= Marshall Corwin =

British television producer

Marshall Corwin is a British television producer. He is Creative Director of Fresh Start Media and the first Head of Content for the new global environmental streaming platform Ecoflix. He has written and produced two flagship documentaries for the Channel: Free Billy about the campaign to free a captive elephant held for more than 30 years in LA Zoo, and Sanctuary: Elephant Nature Park highlighting the remarkable work of founder Lek Chailert, dubbed the 'elephant whisperer'.

Marshall has been the showrunner on Discovery's top global hit Gold Rush, and he also developed and produced the BAFTA-winning CITV series Bear Grylls Survival School.

Undercover documentaries he filmed and produced include two high-profile films for BBC Panorama: In the Shadow of the Stadiums documented widespread under-ago prostitution in the run up to the 2014 World Cup in Brazil, and Educating North Korea gained unprecedented access to the secretive State.

Marshall was Series Producer of all eight seasons of the ground-breaking BBC Children's Serious TV series which he created: Serious Jungle (2002), Serious Desert (2003), Serious Arctic (2004), Serious Amazon (2005), Serious Andes (2006), Serious Ocean (2008), Serious Explorers: Livingstone (2010), and Serious Explorers: Raleigh (2011). The extreme adventure series has won fifteen major awards, including four BAFTAs and three Royal Television Society awards, and is seen in a hundred and fifty countries.

He is the author of a book to accompany the series: Extreme Survival: An Adventurer's Guide to the World's Most Dangerous Places (foreword by Bruce Parry). In addition he has written several other children's factual books, and he co-authored Undercover, documenting unprecedented secret filming in sub-standard Romanian and Turkish orphanages with the involvement of the Duchess of York and her daughters Princesses Beatrice and Eugenie.

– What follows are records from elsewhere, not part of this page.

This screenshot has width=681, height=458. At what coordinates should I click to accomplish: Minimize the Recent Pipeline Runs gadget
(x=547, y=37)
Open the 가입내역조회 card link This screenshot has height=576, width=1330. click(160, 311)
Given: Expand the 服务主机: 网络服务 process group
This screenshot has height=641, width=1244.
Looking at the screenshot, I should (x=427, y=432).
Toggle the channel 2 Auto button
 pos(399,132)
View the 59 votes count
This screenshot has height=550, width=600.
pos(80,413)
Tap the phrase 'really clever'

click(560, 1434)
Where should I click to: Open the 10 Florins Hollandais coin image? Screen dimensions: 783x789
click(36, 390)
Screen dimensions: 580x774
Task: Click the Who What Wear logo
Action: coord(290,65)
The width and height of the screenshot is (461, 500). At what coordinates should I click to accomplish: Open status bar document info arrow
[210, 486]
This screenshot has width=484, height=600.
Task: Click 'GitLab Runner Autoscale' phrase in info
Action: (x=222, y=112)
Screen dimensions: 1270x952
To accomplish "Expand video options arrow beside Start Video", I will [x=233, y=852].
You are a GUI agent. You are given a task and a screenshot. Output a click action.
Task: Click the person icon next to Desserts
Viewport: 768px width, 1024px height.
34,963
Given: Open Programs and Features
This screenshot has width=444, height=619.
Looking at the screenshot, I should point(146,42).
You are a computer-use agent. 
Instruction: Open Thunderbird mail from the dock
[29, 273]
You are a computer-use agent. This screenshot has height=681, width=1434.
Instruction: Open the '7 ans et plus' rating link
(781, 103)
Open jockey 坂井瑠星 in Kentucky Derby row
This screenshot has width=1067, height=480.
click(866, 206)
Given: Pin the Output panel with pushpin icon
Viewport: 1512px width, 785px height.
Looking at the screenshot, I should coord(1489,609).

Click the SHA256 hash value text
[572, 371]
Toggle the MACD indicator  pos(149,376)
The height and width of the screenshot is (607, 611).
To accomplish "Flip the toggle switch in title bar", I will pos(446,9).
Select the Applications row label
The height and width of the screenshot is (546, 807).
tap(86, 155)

He was Series Producer of the children's news programme Newsround, with responsibility for its short documentaries, Newsound Extra. He won an International Emmy for a Newsround Extra documentary War Child filmed in Mostar at the end of the Bosnian War. He has also been a Senior Producer in BBC factual programmes, making shows such as Tomorrow's World, Megalab and the 1999 Total Eclipse.

Born in Leeds, Marshall read maths at Oxford University before becoming a Secondary maths teacher. He has also been a Radio 4 announcer and presenter. He lives in London with his partner and two children.